==== Supplied records

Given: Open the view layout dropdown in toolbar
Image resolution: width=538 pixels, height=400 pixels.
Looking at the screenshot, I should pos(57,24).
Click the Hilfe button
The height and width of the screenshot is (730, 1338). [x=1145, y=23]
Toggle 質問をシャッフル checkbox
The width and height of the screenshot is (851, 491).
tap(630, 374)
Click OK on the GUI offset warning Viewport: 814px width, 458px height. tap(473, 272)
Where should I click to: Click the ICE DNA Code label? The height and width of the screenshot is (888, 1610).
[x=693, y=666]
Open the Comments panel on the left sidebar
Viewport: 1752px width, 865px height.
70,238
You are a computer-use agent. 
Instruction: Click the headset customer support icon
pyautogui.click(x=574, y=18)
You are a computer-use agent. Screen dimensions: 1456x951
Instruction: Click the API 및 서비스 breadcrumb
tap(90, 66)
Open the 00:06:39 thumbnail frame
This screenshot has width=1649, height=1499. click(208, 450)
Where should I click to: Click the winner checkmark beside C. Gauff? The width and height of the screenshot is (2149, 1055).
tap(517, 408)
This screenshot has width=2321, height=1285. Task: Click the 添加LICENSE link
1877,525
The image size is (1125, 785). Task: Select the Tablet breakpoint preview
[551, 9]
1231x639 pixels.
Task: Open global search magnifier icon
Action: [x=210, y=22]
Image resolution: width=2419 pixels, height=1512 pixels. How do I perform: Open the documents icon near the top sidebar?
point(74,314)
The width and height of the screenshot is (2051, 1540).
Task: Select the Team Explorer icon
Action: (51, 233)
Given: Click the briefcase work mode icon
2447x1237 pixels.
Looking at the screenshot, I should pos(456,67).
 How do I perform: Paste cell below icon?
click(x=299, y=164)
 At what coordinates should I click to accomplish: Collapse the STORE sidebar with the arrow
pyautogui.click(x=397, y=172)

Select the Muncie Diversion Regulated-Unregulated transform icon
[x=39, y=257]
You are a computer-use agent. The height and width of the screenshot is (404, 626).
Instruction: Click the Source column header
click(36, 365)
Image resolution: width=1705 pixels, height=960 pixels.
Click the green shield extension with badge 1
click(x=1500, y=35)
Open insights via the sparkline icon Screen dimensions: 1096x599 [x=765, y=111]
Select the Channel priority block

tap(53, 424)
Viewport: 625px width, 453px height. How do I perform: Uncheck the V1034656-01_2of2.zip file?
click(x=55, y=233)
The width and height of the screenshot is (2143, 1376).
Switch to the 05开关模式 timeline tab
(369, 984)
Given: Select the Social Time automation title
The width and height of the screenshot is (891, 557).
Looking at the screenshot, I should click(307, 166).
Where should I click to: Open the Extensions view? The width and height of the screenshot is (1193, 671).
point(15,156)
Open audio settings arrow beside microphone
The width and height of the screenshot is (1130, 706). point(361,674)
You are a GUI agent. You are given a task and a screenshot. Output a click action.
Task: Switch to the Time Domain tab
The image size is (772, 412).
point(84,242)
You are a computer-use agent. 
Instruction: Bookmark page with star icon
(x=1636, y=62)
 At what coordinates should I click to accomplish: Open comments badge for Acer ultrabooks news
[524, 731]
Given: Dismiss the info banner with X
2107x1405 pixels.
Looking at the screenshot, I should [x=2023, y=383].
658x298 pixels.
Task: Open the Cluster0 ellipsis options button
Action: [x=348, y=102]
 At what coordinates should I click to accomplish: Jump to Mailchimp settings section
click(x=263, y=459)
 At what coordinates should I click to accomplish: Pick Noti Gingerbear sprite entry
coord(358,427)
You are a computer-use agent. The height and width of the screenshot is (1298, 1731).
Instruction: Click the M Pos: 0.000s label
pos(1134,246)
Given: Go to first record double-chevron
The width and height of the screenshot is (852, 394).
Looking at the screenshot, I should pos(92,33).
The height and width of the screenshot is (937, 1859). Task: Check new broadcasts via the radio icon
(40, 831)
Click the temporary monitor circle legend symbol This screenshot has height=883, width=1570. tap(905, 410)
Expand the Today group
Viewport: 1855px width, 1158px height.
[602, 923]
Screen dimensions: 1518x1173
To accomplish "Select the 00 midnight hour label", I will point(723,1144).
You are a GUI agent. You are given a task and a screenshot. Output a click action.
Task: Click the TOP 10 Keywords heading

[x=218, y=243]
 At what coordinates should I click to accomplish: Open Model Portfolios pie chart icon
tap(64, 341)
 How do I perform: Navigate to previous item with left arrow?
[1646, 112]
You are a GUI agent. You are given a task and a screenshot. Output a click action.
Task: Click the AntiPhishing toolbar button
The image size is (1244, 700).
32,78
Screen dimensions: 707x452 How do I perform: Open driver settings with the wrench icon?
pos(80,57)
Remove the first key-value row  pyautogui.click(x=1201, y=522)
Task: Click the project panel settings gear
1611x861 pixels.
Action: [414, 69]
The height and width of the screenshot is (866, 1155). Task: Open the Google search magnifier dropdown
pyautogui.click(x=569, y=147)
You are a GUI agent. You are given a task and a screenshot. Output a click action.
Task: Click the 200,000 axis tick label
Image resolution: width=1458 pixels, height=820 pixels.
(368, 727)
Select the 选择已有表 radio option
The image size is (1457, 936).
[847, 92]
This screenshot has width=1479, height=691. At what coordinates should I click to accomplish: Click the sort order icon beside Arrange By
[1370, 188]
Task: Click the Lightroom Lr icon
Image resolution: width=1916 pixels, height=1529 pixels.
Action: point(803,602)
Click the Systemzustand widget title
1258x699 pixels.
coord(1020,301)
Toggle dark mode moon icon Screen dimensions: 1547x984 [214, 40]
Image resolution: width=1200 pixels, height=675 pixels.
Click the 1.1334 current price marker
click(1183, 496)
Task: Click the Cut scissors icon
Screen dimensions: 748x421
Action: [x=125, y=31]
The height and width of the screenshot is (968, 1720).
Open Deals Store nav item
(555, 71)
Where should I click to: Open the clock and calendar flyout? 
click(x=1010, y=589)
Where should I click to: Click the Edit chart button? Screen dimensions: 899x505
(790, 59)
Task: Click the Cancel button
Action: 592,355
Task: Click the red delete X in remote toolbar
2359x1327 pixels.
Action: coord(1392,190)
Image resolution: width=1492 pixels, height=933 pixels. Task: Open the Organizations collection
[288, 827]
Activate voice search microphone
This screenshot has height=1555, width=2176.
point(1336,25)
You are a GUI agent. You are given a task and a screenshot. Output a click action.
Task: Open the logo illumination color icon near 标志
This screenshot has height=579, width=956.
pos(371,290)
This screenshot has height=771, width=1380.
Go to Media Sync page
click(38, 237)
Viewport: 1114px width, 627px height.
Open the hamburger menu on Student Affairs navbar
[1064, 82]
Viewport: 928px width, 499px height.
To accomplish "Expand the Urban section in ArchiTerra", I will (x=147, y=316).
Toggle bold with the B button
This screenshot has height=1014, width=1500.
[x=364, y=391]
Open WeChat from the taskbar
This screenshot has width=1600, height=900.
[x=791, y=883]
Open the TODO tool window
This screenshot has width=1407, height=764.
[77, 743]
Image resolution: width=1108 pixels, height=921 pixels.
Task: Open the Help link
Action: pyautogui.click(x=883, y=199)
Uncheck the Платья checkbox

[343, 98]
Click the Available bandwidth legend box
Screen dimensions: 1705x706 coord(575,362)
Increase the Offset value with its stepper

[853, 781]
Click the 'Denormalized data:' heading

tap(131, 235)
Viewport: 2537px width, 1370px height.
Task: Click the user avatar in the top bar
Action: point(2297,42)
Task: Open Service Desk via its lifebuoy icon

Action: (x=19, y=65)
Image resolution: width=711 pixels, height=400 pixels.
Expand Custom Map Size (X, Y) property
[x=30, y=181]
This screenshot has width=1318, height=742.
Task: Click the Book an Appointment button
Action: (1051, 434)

========

Problem.
Find the lines above that hold "computer", then copy each of them.

Answer to this exercise.
You are a computer-use agent. 
You are a computer-use agent. Screen dimensions: 1456x951
You are a computer-use agent. The height and width of the screenshot is (404, 626).
You are a computer-use agent. 
You are a computer-use agent. The height and width of the screenshot is (1298, 1731).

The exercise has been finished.